Dataset entries
# # # #
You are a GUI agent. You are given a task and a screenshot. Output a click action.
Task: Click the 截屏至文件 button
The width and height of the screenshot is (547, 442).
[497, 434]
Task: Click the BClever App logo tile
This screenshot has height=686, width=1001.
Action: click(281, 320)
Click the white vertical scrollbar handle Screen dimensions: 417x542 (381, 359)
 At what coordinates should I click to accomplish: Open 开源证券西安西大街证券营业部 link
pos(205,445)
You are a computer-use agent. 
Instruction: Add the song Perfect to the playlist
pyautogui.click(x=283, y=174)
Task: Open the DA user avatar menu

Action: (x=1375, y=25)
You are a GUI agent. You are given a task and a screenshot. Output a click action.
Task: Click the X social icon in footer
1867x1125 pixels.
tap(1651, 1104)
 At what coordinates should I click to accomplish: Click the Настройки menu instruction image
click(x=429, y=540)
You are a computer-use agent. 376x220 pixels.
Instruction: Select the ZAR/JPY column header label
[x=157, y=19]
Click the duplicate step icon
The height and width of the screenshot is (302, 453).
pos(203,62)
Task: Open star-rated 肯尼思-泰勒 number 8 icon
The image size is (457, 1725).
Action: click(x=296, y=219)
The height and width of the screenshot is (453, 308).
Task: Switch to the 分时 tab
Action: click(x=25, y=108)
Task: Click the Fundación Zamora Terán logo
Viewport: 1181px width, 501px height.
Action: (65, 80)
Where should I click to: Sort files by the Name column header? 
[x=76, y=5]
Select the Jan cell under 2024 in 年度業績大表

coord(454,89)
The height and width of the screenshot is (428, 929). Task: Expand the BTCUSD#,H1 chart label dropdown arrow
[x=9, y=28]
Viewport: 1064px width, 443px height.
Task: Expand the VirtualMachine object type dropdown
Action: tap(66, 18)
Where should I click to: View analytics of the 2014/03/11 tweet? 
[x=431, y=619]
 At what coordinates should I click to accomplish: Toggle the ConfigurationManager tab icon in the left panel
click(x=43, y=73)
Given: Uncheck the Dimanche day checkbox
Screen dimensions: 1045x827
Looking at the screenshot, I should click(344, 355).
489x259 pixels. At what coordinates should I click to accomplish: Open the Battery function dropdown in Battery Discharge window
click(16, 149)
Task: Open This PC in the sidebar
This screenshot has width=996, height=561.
# # # #
## [INSTRUCTIONS TO FOLLOW]
Each line above that contains the word "agent" should be counted, and only the total given.

## [TASK RESPONSE]
4